The report further said that policy slippages remain a risk, as evident in FY22, amplified by weak capacity and powerful vested interests, with the timing of elections uncertain given the complex political setting.
Apart from the risks of protests, socio-political pressures are expected to remain high and could also weigh on policy and reform implementation, especially given the tenuous political coalition and their slim majority in Parliament, the report said.
“All this could affect policy decisions and undermine the program’s fiscal adjustment strategy, jeopardising macro-financial and external stability and debt sustainability,” it said.
Moreover, elevated near-term domestic financing needs may overstretch the financial sector’s absorption capacity and cause market disruption.
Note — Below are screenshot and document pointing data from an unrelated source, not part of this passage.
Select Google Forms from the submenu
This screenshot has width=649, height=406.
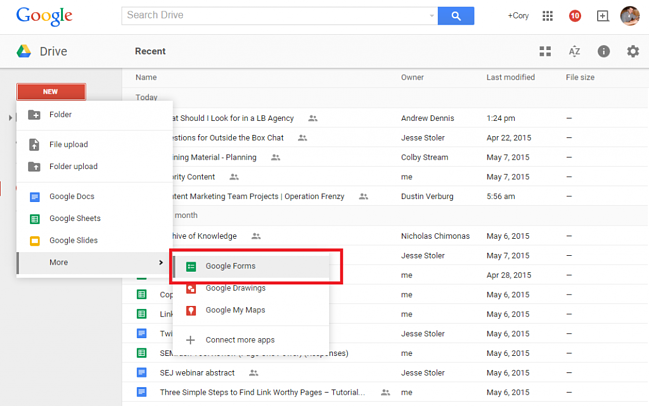(x=230, y=266)
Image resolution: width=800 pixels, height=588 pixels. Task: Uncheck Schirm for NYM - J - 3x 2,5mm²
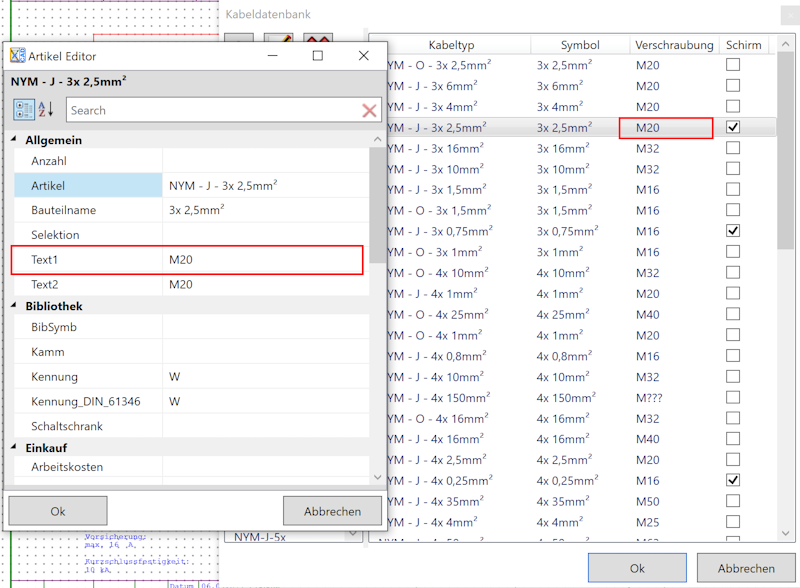733,127

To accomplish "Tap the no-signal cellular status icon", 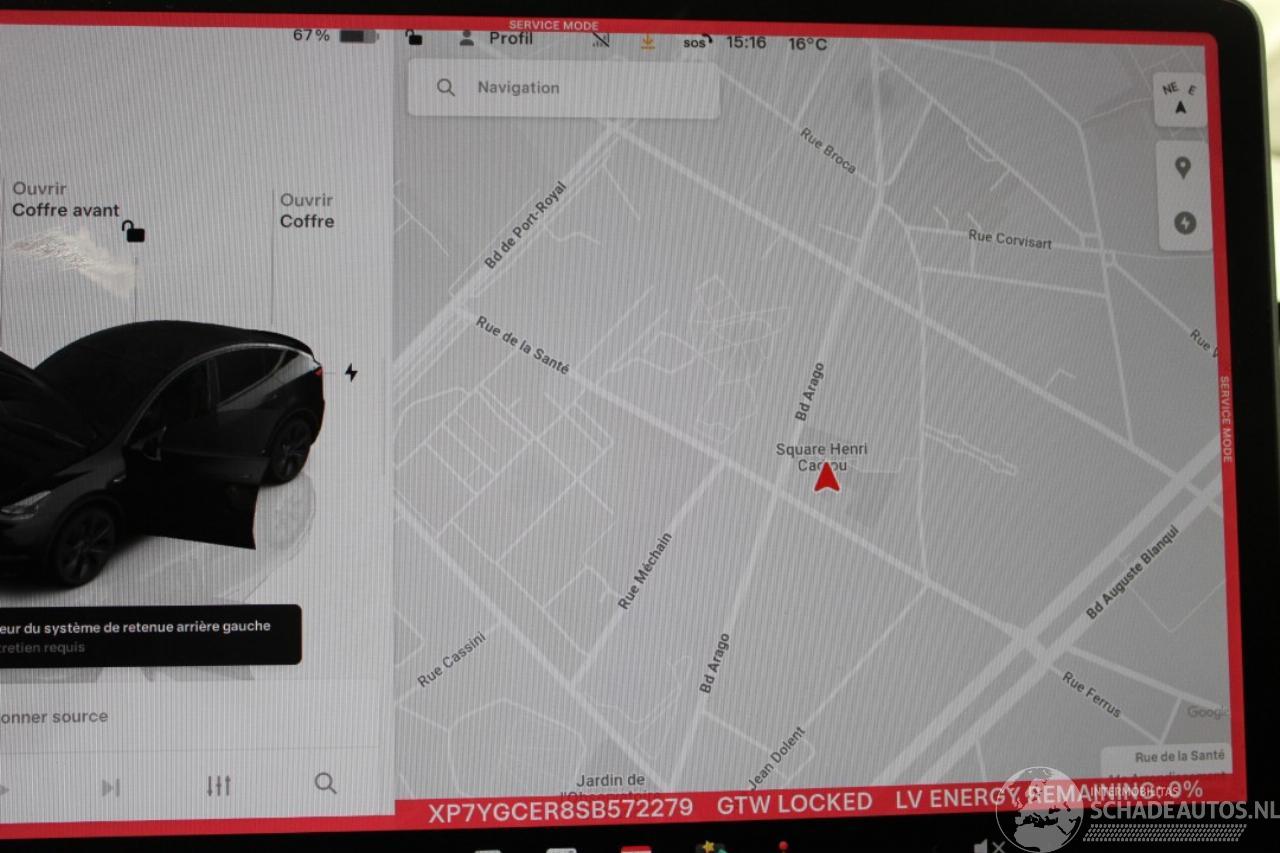I will pyautogui.click(x=600, y=40).
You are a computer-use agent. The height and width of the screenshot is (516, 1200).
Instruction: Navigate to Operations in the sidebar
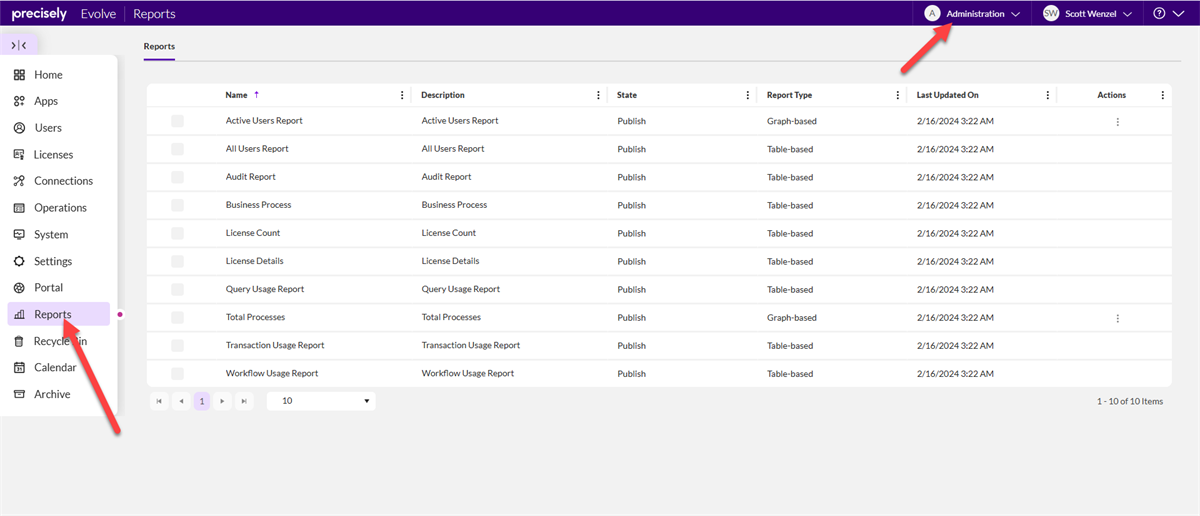(x=60, y=208)
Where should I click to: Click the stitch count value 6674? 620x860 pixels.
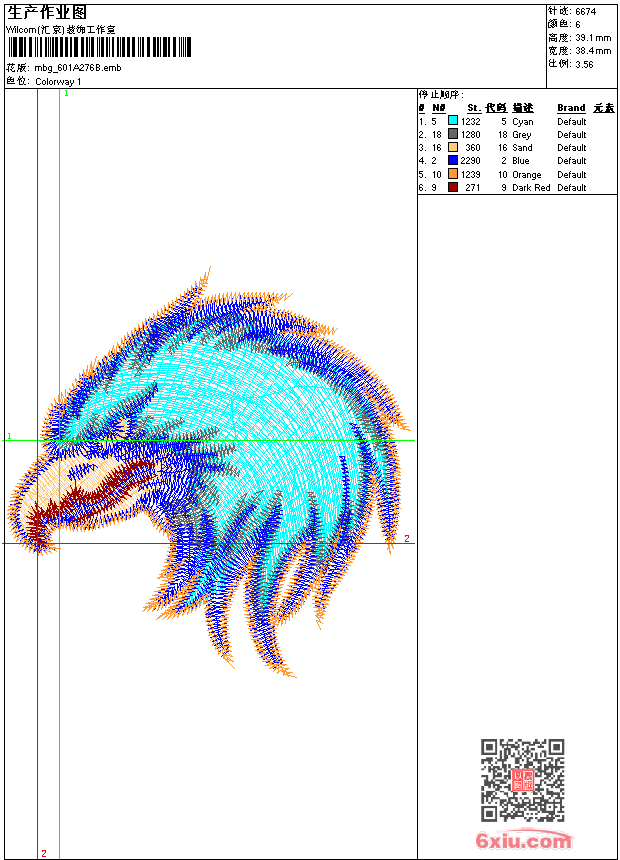coord(585,11)
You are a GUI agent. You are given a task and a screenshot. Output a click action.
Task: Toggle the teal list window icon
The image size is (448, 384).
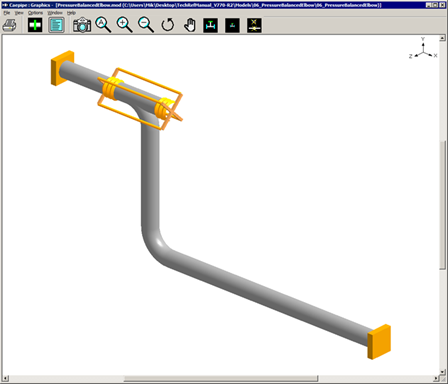56,25
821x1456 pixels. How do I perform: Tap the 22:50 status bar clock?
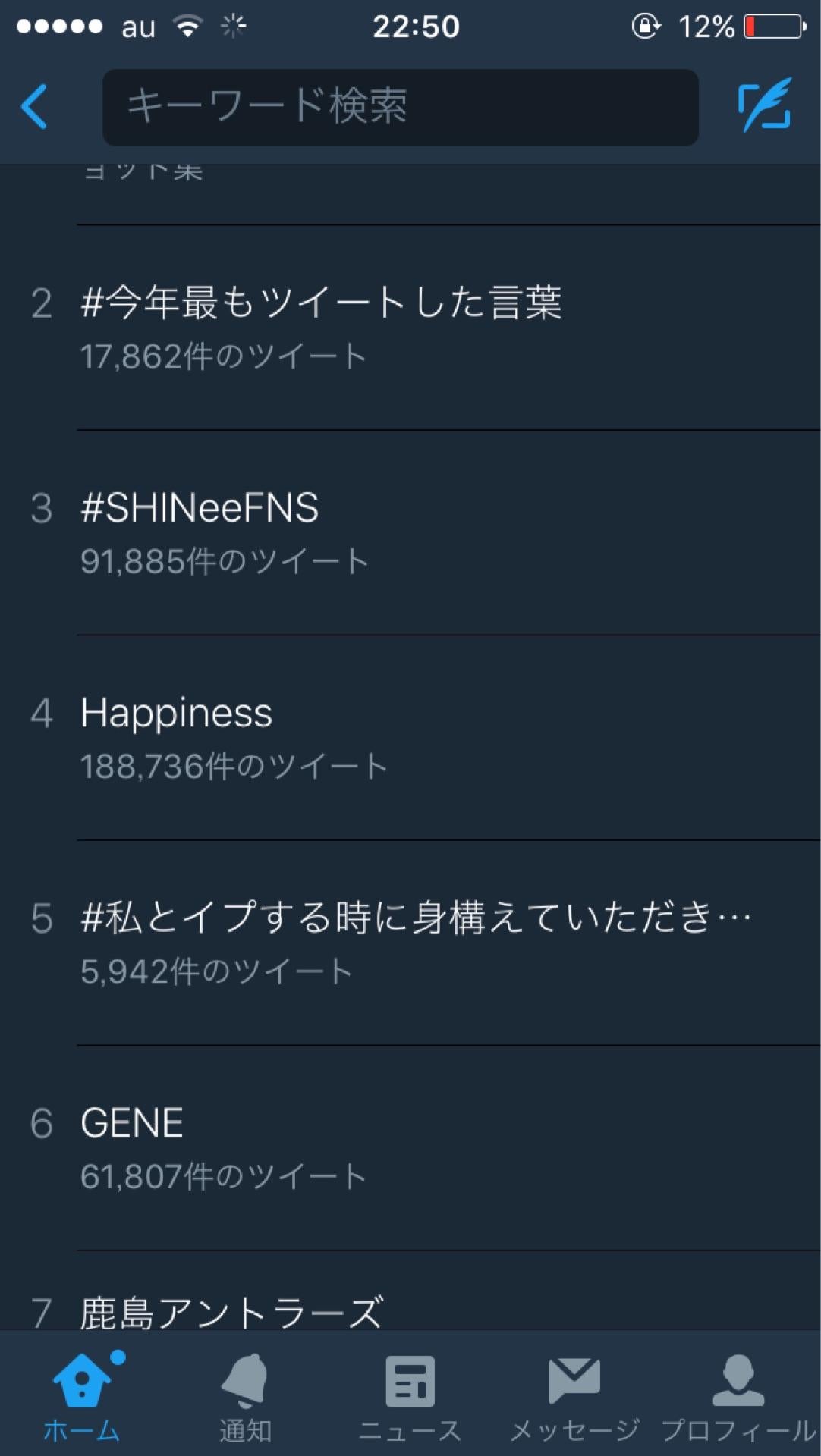[416, 27]
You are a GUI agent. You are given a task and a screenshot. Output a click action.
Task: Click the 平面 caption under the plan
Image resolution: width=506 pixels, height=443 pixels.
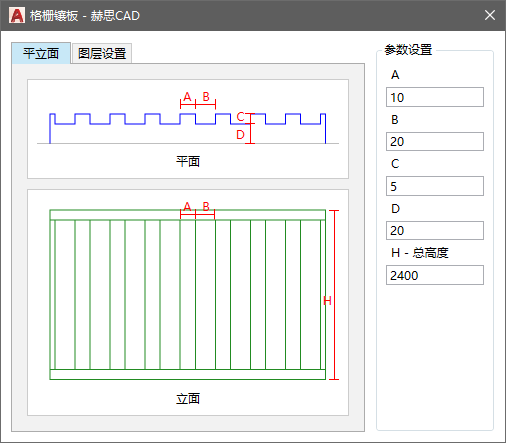tap(188, 162)
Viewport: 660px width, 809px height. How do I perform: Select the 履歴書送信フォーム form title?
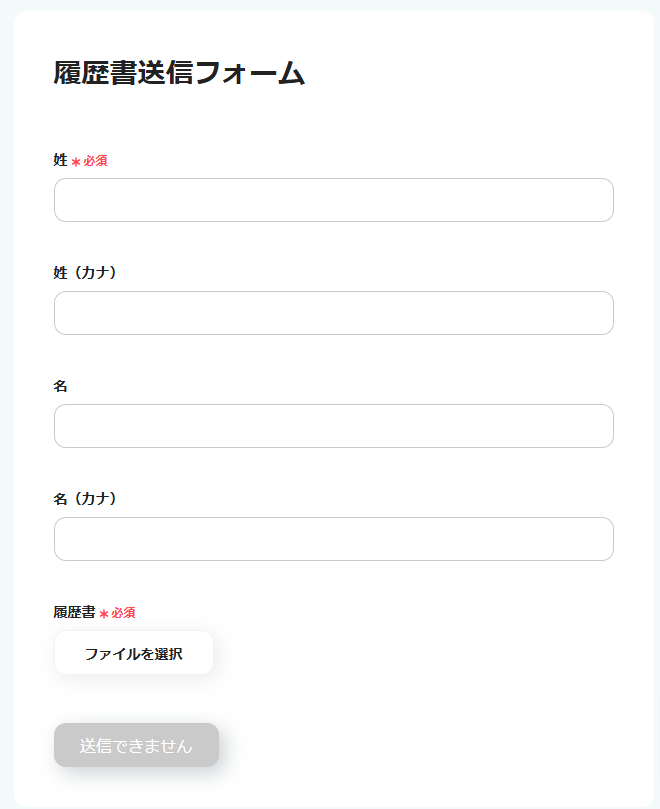click(180, 70)
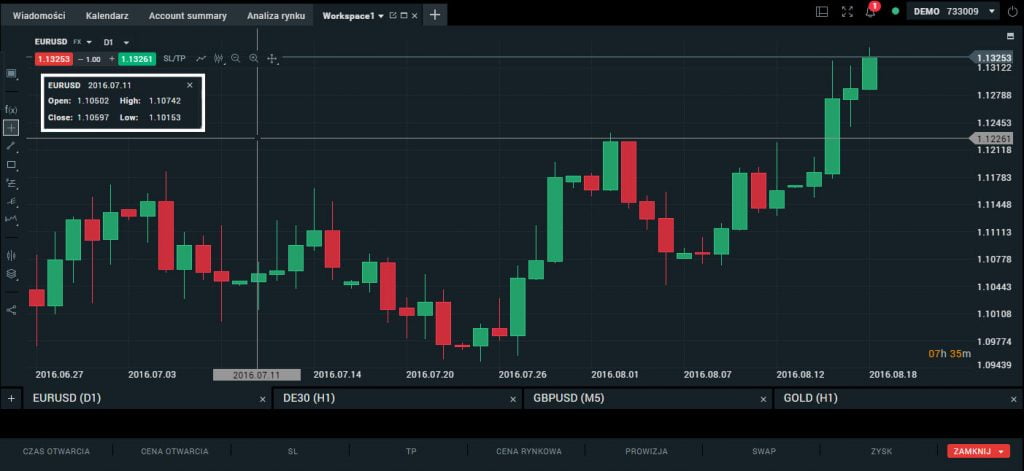Click the volume plus stepper
The image size is (1024, 471).
coord(112,59)
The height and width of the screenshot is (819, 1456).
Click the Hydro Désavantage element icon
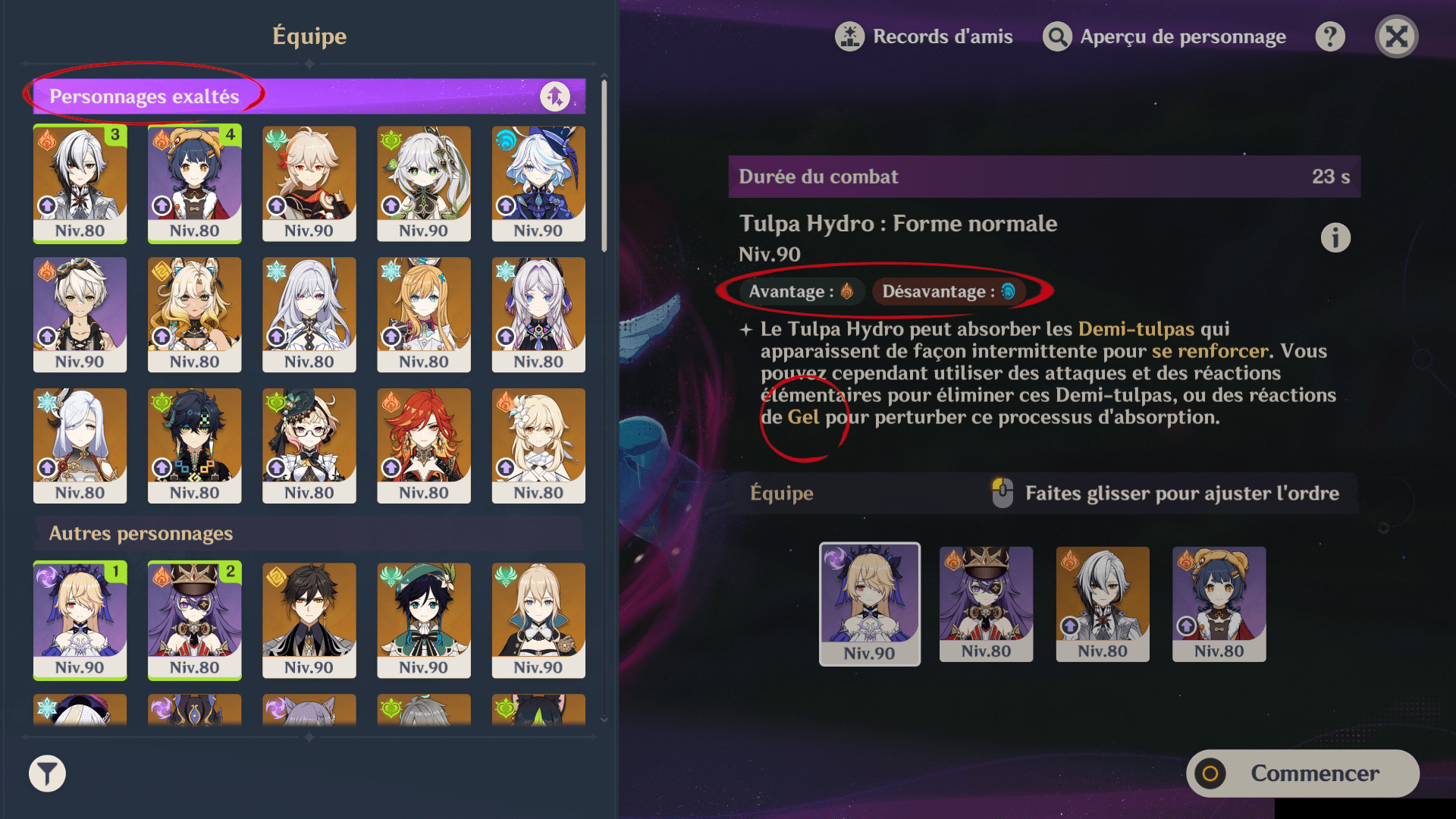[x=1008, y=291]
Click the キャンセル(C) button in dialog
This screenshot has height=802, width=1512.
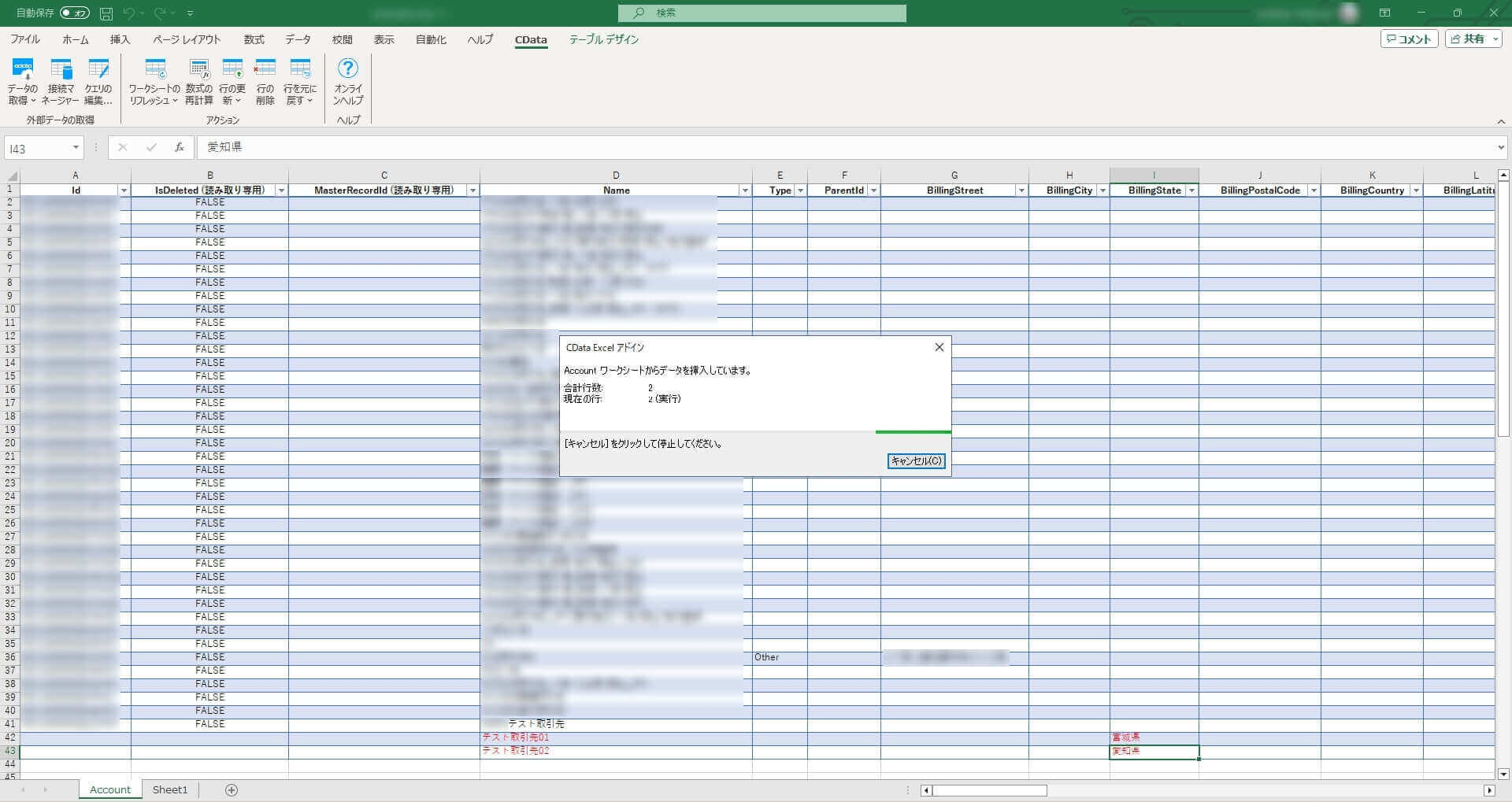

The IMF said substantial risks stem from higher interest rates, a larger-than-expected growth slowdown, pressures on the exchange rate, renewed policy reversals, weaker medium-term growth, and contingent liabilities related to state-owned enterprises (SOEs).
“Further delays on structural reforms, especially those related to the financial sector (resolving undercapitalised banks and winding down SBPs involvement in the refinancing schemes), could hamper financial sector stability and reduce the effectiveness of the monetary policy. Finally, climate change risks are mounting, including a tendency for more frequent climate-related disasters.”